Przewodnicząca komisji likwidacyjnej nie chce wypowiadać się w tej sprawie na łamach „Kurka”.
Jak ustaliliśmy, swoim współpracownikom miała mówić, że podpisała się pod dokumentem, bo tak kazał jej skarbnik.
Henryk Samborski temu jednak zdecydowanie zaprzecza.
- Nikogo do niczego nie namawiałem – zapewnia, dodając, że z tą sprawą nie ma nic wspólnego. Według naszych informacji, zarzuty przedstawiono członkom komisji likwidacyjnej starostwa. Skarbnika w tym gronie nie ma.
Nie ma też starosty i wicestarosty, który zatwierdzał protokół komisji likwidacyjnej – tak przynajmniej zapewnia wicestarosta Kazimierz Oleszkiewicz.
STAROSTA MA PODJĄĆ DECYZJE
- Ta sprawa na pewno nie sprzyja dobrej pracy w starostwie – mówi starosta Jarosław Matłach. Informuje, że sam prowadzi wewnętrzne postępowanie i czeka na ustalenia prokuratury. Nie wyklucza, że w najbliższych dniach podejmie stosowne decyzje wobec osób, którym postawiono zarzuty. W grę wchodzi zawieszenie w czynnościach służbowych.
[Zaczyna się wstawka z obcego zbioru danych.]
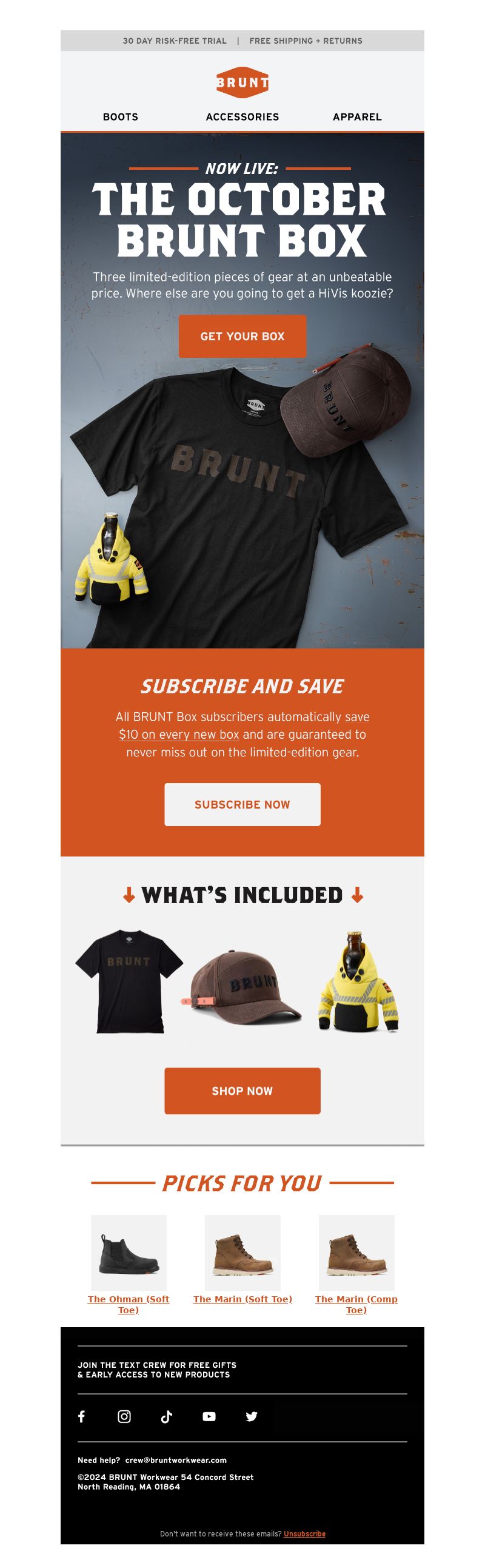Image resolution: width=485 pixels, height=1568 pixels.
Task: Select the BOOTS menu item
Action: tap(121, 117)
Andrzej Olszewski/Fot. M.J.Plitt
TO BYŁO NIEPOTRZEBNE
Rozmowa z wicestarostą Kazimierzem Oleszkiewiczem
- Pan też jest zamieszany w tę sprawę.
- Prawda jest taka, że ja zatwierdzam protokoły komisji likwidacyjnej. W swoim działaniu kieruję się zasadą zaufania. Nigdy po komisji inwentaryzacyjnej czy likwidacyjnej nie sprawdzałem sprzętu i nie liczyłem go. Uważałem, że takiej potrzeby nie ma.
- Według posiadanych przez nas informacji, komisja likwidacyjna przed sporządzeniem protokołu sprzętu nie widziała.
- Jeżeli tak było, popełniła błąd.
- Będą konsekwencje?
- Oczywiście, że tak, bo nie ma tu miejsca dla bezprawnych działań. Pracownicy, przyjmując na siebie obowiązki, muszą je wypełniać zgodnie z literą prawa.
- Nawet jeżeli dotyczy to sprzętu niewielkiej wartości?
- Tak. Od strony czysto materialnej dotyczy to niewielkiej kwoty, natomiast zamieszanie jest spore. Źle się stało, że nabrało to takiego wymiaru, ponieważ może zaszkodzić współpracy samorządów z organizacjami pozarządowymi. Wymaga ona wspólnych działań na zasadzie zaufania. Jeżeli tego zaufania zabraknie to ucierpią na tym ludzie, którzy korzystają z efektów tej współpracy.
- Kto tu jest najbardziej winny?
- Działacze MKS-u, którzy mieli bałagan związany z ewidencją sprzętu i gospodarowaniem nim. Tam było źródło całego zamieszania i związanych z nim następstw.